そこでもう一つの方法として注目されるようになったのが、仮想化技術を利用したインターネット分離です。その代表としてはWebブラウザを仮想環境で実行し、その画面のみを端末に転送する「仮想ブラウザ」が挙げられます。仮想ブラウザを使ったインターネット分離の仕組みについては次で説明します。
仮想ブラウザによるインターネット分離の仕組み
まず専用のサーバー上でブラウザ(仮想ブラウザ)を稼働させます。次にそのブラウザの画面を転送し、社内の重要な情報を取り扱う業務用のネットワークに接続された端末に映し出します。端末では画面を見ながらインターネット検索やWeb閲覧などができます。Webメール、ローカルメールも使用可能です。そして操作感は通常のPCでブラウザソフトを使うのとほとんど変わりません。
専用サーバーのブラウザから端末へは画面のみが転送され、サーバーから端末や社内ネットワークにアクセスすることはできません。そのため、仮にサーバーがマルウェアに感染したとしても被害が社内ネットワークや端末に及ぶことはありません。これが仮想ブラウザによるインターネット分離の基本的な仕組みです。

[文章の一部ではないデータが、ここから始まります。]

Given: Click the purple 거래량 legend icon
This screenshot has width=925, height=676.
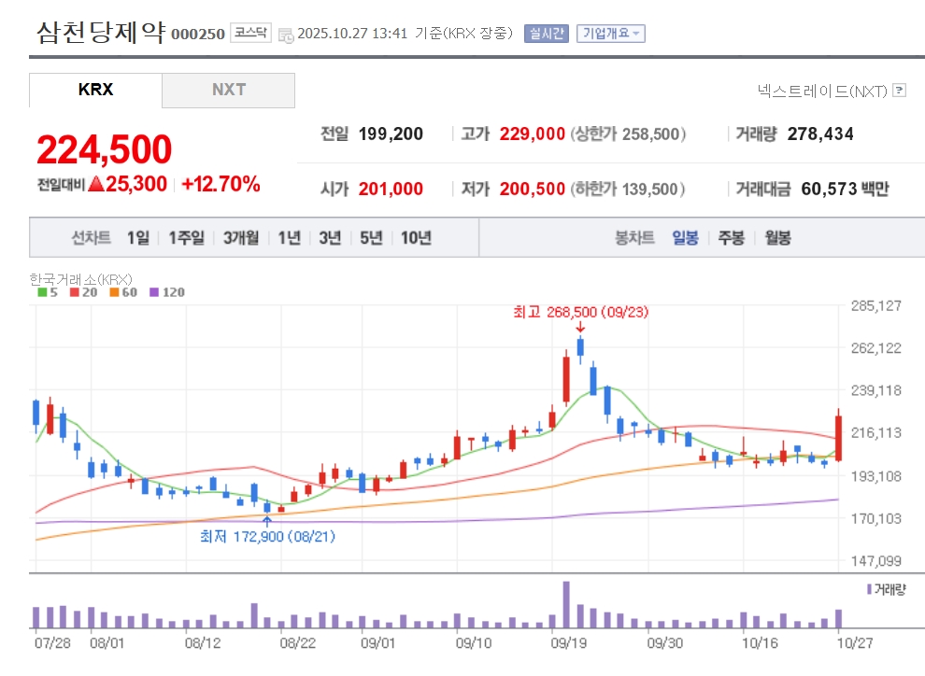Looking at the screenshot, I should (870, 589).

また、ブラウザでインターネットからファイルをダウンロードできるよう設定することも可能です。その場合はダウンロードしたファイルをウイルススキャンし、さらにサンドボックスでチェックしてから共有フォルダなどに保存される、といったプロセスを踏むことになります。
物理分離と比べると、仮想ブラウザを使う方式は使い勝手が洗練されていて、従来の方式からの移行もスムーズに進むはずです。仮想ブラウザによるインターネット分離ソリューションを活用すれば、業務効率を低下させることなく、導入・運用コストも抑えつつ、しかも比較的短期間にインターネット分離環境を構築できるでしょう。
インターネット分離は企業や組織が重要な情報を守るために欠かせない手法の一つとなりつつあります。サイバー攻撃対策の一貫として、仮想ブラウザによるインターネット分離ソリューションの導入を検討してみてはいかがでしょうか。